Major League Baseball should step in to save Mets from themselves

New York Mets’ shortstop José Reyes steps up to bat for the Mets in an afternoon game. Reyes is a key component in the corruption that has plagued the Mets organization. Many of his domestic abuse allegations have been ignored by team executives (Courtesy of creative commons).

By the end of the night of July 31, the New York Mets had written the ultimate testament to their inescapable mediocrity. 

Within the first inning of the game, the Mets gave up seven runs, replaced the starting pitcher Steven Matz and the first baseman Wilmer Flores simply walked off the field; nine innings later, the Mets lost 25-4. Their failure was recognized as the worst loss in Mets history on the cover of the New York Post the next day. 

While the public may place this loss on the shoulders of the players, the real fault lies with two groups: the Wilpon family and Major League Baseball.

Many Mets fans recognize the Wilpons as corrupt. Their biggest claim to fame was being one of stockbroker Bernie Madoff’s biggest supporters before his Ponzi scheme blew up in 2009. 

For the few years following the scandal, Fred Wilpon himself admitted that the Mets were “bleeding” $70 million annually in an interview with Sports Illustrated due to their misplaced trust in Madoff. 

While the Mets’s exceptional 2015 season made up for much of their share of debt from the Madoff scandal, many fans believe the Wilpons are again leveraging their own financial interests against the team.

Specifically, two of the highest paid players on the team—2015 postseason star Yoenis Cespedes and team captain David Wright—have been dealing with chronic injuries. Cespedes and Wright also happen to have two of the best insurance deals on the team; upon long term injury, the Mets can recoup as much as three quarters of the players’ salary.

· · ·

PROBLEM TO WORK ON:
Answer these questions from the article on the Mets:
(a) By what score did the Mets lose the July 31 game?
(b) How much money did Fred Wilpon say the Mets were "bleeding" each year?
(c) What share of Cespedes's and Wright's salaries can the Mets recoup after a long-term injury?

[Records for locating described items]
· · ·

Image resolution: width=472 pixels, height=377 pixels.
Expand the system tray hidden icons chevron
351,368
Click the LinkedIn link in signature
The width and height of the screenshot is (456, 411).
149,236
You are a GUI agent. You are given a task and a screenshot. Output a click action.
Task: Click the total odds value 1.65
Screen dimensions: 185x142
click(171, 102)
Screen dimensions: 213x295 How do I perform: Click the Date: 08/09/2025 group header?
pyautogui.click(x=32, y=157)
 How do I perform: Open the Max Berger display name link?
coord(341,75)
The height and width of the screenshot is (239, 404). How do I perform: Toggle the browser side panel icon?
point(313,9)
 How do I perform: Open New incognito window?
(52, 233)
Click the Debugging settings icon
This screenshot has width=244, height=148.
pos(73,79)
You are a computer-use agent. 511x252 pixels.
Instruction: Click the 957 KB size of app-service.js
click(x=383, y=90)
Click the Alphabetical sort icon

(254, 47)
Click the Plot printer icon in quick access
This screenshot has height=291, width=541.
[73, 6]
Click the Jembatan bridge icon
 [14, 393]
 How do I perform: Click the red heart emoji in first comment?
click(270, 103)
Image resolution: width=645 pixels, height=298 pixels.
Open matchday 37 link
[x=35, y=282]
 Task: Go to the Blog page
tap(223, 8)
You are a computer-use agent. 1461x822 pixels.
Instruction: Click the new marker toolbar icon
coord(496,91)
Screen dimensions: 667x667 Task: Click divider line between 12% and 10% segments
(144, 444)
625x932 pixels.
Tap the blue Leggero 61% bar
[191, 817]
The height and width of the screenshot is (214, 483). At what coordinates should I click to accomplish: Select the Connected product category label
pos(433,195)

· · ·

TASK OUTPUT:
(a) 25-4
(b) $70 million
(c) As much as three quarters